Occorre quindi fare una premessa: una copertura è spingente quando, sottoposta ai carichi verticali (statici e sismici), provoca delle spinte orizzontali sui vincoli adiacenti che ne garantiscono l’equilibrio; in pratica, una copertura spingente è quella che tende a ribaltare le pareti su cui appoggia.

L’assenza di spinta laterale per le murature nella configurazione di tetto inclinato, corrisponde all’assenza di sforzi normali nelle aste inclinate appoggiate sui setti murari i quali reagiranno tramite forze vincolari nelle due componenti verticale ed orizzontale. Quindi, se le aste risultano incastrate o incernierate alle murature, gli sforzi normali in esse (generati dai carichi verticali esterni), generano una spinta orizzontale sulle murature stesse.

 Meccanismi locali causati da tetto spingente

Tipicamente, questo tipo di coperture sono quelle a due falde con assenza di appoggio centrale (ovvero senza la catena). Un classico esempio di copertura non spingente è invece quella costituita da una capriata con catena, ovvero con appoggio centrale rigido :

Risulta quindi facile intuire che una copertura più è pesante e meno è rigida e più sarà spingente. Questa problematica riguarda principalmente i tipi di coperture in legno e, raramente, coperture in c.a. Ciò che svolge un ruolo fondamentale nel far diventare una copertura spingente o meno, è il tipo di collegamento che si intende utilizzare. Nel caso in cui ci si trovi a dover consolidare un tetto spingente in legno, i cui elementi strutturali si trovano in un buono stato di conservazione, è possibile agire o eliminando le spinte oppure assorbendole inserendo delle catene o dei cordoli, tutto attentamente dimensionato e calcolato. Una copertura spingente ha effetti estremamente negativi sulla risposta dell’edificio alle azioni sismiche poiché all’azione orizzontale sismica si aggiunge l’azione orizzontale per i carichi verticali; inoltre, la componente verticale sismica incrementa la spinta orizzontale.

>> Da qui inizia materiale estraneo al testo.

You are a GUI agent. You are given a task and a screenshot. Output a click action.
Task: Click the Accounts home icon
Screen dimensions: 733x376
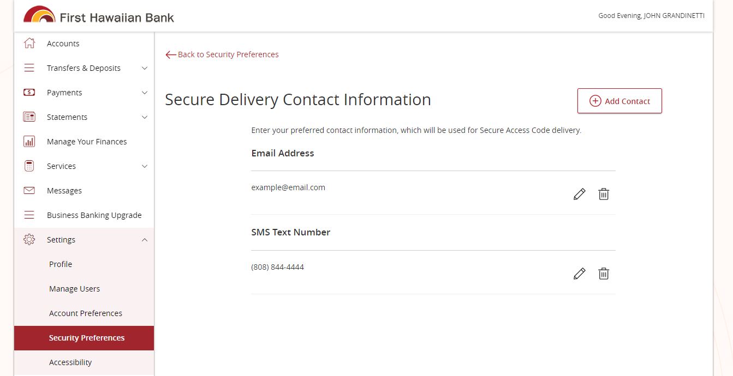(29, 44)

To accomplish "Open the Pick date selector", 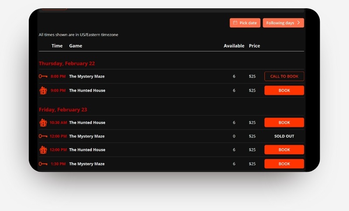I will click(x=245, y=23).
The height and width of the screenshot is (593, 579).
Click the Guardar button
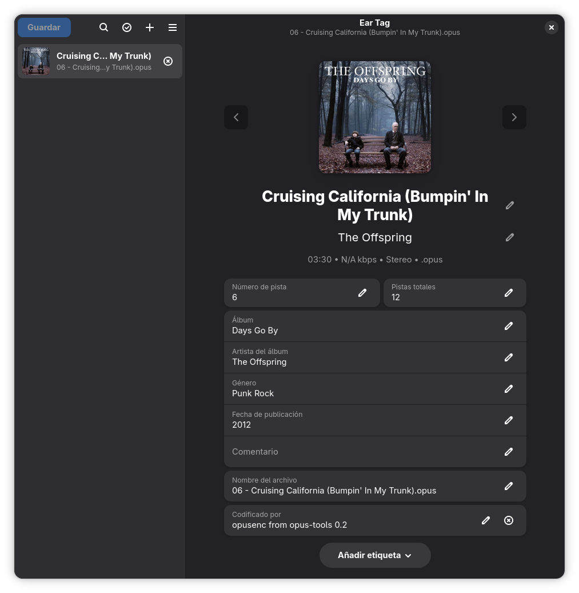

Le NTC 2018 al paragrafo 8.7.4 riportano tra gli interventi raccomandati sugli edifici in muratura quelli volti alla riduzione ed eliminazione delle spinte non contrastate di coperture, archi e volte. In particolare, le coperture spingenti non sono ammesse nel caso di costruzione in muratura nuova e negli interventi su strutture esistenti e, in questo ultimo caso, se ci sono vanno eliminate oppure ridotte.